Killing beauty in North America
Buck, C. (2001). Killing beauty in North America (Doctoral dissertation, Pacifica Graduate Institute, 2001). UMI No. 3043120
The first recorded battle after the Battle of the Little Big Horn between Plains Indians and the United States Army occurred in September of 1876. My great grandfather led an assault against the Plains Indians and acquired war trophies from the Northern Cheyenne Indians. These objects, held by my family for 122 years, were returned to traditional society members In the summer of 1998.
This paper is a heuristic and hermeneutic interpretation, amplification and reflection of the consequences of 500 years of denied genocide, a depth psychological analysis of cultural trauma, primitive mental states, Coyote the Trickster, and group functioning.

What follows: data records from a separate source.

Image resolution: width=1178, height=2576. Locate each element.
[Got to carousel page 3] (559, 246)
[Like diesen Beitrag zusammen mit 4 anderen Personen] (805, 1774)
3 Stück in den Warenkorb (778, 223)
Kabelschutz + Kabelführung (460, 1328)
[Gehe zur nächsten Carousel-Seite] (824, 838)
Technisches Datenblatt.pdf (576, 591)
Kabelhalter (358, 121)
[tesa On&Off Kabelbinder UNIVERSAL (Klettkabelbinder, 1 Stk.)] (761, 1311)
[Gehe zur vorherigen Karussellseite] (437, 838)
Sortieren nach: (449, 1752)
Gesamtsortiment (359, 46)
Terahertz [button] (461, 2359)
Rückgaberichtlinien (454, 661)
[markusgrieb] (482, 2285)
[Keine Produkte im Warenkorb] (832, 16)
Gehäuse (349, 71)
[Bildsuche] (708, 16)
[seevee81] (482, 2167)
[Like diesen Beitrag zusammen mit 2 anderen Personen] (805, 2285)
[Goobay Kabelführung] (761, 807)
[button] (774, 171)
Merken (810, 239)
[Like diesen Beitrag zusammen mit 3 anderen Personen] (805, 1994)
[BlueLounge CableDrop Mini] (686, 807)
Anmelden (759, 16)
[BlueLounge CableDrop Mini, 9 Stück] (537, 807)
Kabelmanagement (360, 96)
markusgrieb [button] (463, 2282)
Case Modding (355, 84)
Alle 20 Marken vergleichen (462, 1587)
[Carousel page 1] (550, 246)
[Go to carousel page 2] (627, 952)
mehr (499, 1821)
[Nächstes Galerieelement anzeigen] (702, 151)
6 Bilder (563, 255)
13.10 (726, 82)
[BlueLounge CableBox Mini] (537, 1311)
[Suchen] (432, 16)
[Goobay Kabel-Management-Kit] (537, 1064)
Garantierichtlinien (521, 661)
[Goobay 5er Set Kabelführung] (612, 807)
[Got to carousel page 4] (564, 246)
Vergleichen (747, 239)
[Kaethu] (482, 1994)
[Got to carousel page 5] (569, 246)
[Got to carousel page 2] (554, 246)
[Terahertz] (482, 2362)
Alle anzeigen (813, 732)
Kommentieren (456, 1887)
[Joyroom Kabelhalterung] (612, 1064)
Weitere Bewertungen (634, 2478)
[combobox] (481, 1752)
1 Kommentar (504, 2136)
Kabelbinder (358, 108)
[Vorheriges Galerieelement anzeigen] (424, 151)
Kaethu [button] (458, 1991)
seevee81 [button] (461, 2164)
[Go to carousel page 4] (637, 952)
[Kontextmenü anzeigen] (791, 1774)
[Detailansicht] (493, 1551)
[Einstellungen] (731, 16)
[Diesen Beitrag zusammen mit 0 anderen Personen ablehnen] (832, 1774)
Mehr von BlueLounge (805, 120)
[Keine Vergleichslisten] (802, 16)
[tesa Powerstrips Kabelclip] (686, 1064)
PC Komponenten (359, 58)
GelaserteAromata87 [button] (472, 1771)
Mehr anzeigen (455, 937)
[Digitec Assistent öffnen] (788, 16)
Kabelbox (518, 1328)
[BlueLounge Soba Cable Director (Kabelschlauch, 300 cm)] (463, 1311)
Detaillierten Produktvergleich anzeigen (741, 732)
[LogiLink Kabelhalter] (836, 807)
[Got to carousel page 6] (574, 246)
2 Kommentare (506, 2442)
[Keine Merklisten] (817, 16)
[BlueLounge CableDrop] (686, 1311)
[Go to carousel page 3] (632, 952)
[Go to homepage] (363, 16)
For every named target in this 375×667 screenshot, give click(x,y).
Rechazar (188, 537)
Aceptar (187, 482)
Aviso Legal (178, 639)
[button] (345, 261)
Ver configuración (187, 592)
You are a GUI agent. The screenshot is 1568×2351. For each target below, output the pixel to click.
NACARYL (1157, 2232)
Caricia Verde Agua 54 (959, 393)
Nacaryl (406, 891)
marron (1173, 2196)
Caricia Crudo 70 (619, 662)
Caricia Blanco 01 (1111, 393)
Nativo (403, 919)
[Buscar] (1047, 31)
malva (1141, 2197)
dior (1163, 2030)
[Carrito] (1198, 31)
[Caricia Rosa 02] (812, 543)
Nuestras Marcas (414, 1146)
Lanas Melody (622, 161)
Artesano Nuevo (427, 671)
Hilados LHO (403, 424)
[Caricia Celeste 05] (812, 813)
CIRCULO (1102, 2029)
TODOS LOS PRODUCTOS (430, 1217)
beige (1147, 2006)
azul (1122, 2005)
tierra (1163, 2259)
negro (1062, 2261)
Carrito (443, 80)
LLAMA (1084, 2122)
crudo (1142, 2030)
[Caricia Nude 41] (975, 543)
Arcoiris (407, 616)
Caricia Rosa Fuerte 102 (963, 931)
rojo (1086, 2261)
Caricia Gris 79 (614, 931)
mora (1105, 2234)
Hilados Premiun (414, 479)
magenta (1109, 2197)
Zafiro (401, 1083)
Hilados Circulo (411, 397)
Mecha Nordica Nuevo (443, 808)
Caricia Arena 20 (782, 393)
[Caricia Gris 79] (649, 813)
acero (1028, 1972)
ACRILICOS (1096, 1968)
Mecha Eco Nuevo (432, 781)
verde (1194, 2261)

Our historical shadow includes our participation in the attempted genocide of Native Americans. Revisionism—the cunning assertion that memory is a deliberate lie—is hatred's ultimate obscenity (Bertman, 2000, p. 62). Our schools have traditionally taught both Indian and Euro-American children a revisionist view of our heroic conquest of the American West that denies that the Holocaust ever happened. Past and current local and international political policies support this delusion. Eigen (1993) writes that the intensity of belief attached to delusions indicates that the individual is trying to hold fast to a terrifyingly important dimension of his own story (p. 10). Our nation's tendency to idealize itself is a perversion resulting in unrealistic and unattainable attitudes that are related to our Society's affinity for killing Beauty. Collectively we continue to both idealize and denigrate Native Americans, perpetrating the same perversion on ourselves.
The destructiveness of idealization is expressed through primitive mental states that no one fully outgrows. Primitive intrapsychic affect is linked to primitive expressions in the larger collective. Our lack of collective awareness of history and our ongoing attempts at cultural genocide are affecting us through a process of denial that splits us off from the violence of our past that is being expressed by our youth. Individual or collective perversion results in losses of human vitality and creativity that insult the nature of Soul.